Some newer STM32 come with built-in buck regulator (requires external inductor). They also come with a confusing numbering: they feature a P or Q suffix, in some (most? all?) cases with a slightly different pinout than a non-suffixed but otherwise identically marked part...

JW

[Siwastaja]

Some newer STM32 come with built-in buck regulator (requires external inductor). They also come with a confusing numbering: they feature a P or Q suffix, in some (most? all?) cases with a slightly different pinout than a non-suffixed but otherwise identically marked part...

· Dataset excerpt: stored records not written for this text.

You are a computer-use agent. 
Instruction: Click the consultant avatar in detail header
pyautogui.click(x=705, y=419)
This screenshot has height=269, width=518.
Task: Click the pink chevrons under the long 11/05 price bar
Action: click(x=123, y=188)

Well, at least they have different part number so nothing to complain about - one always needs to do perfect 1:1 match for the part number. ST has tradition to sell non-binary compatible, functionally non-equivalent parts under exact same part number which is a total disaster for production because you can't control which revision you buy from distributors. e.g. the STM32H743 ADC clock divider saga.